Cryo-EM Structure of TAF15 Amyloid Filaments

Cryo-EM structure of TAF15 amyloid filaments as discovered in patients with frontotemporal dementia. Credit: Indiana University

Bernardino Ghetti, MD is a Distinguished Professor at the IU School of Medicine and has been studying neurodegenerative dementias for 50 years. As a lead neuropathologist on the project, Ghetti and his team studied the protein aggregates from brains donated by four people who had frontotemporal dementia and motor weakness. Together with their colleagues in the UK, IU researchers used neuropathologic and molecular techniques and cutting-edge cryo-electron microscopy (cryo-EM) at atomic resolution to discover the presence of the amyloid filaments made of TAF15 protein in multiple brain areas. However, it is important to note that TAF15 amyloid affects also nerve cells of the motor system.

Important Breakthrough

“This discovery represents an important breakthrough that recognizes TAF15 as a potential target for the development of diagnostic and therapeutic strategies toward a lesser-known form of frontotemporal lobar degeneration associated with frontotemporal dementia,” Ghetti said.
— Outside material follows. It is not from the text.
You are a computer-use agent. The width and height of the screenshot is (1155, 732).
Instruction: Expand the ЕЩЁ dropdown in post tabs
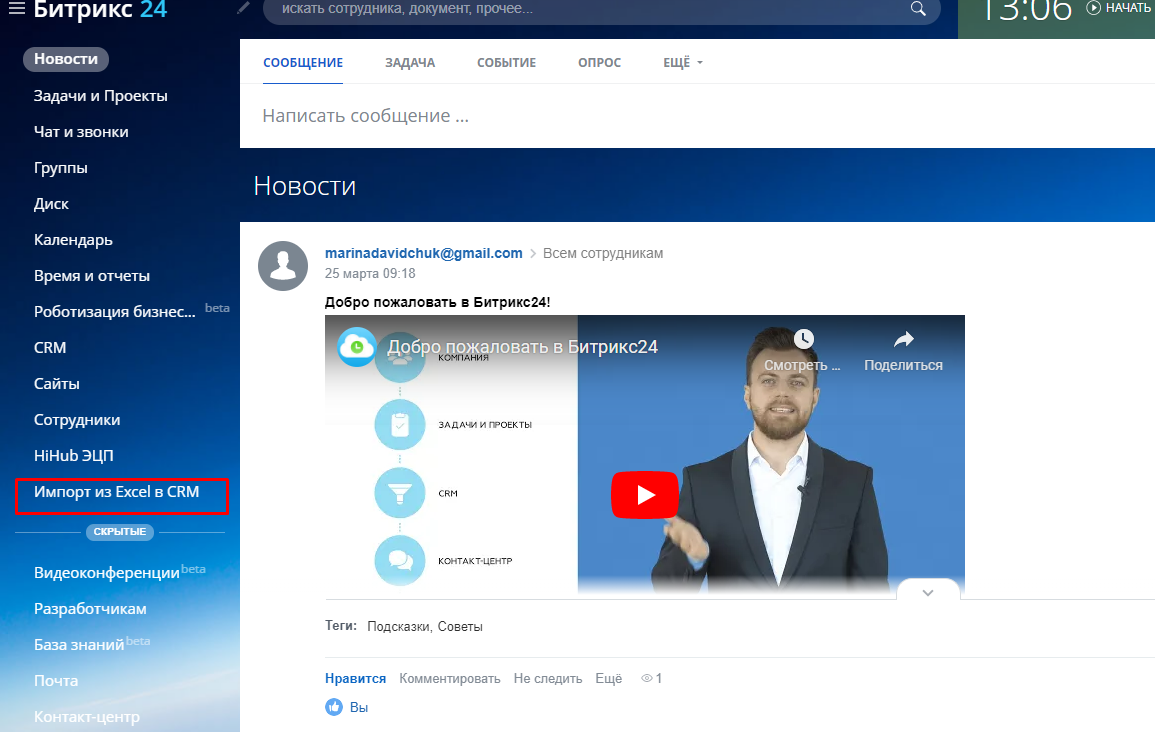point(683,62)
Reference: “TAF15 amyloid filaments in frontotemporal lobar degeneration” by Stephan Tetter, Diana Arseni, Alexey G. Murzin, Yazead Buhidma, Sew Y. Peak-Chew, Holly J. Garringer, Kathy L. Newell, Ruben Vidal, Liana G. Apostolova, Tammaryn Lashley, Bernardino Ghetti and Benjamin Ryskeldi-Falcon, 6 December 2023, Nature.
DOI: 10.1038/s41586-023-06801-2

Additional authors on the study are the MRC Laboratory of Molecular Biology’s Stephan Tetter, Diana Arseni, Alexey G. Murzin, Sew Y. Peak-Chew and Benjamin Ryskeldi-Falcon; the University College London’s Yazead Buhidma and Tammaryn Lashley; and the IU School of Medicine’s Holly J. Garringer, Kathy L. Newell, Ruben Vidal and Liana G. Apostolova.

The study was in part funded by the NIH’s National Institute on Aging and National Institute of Neurological Disorders and Stroke.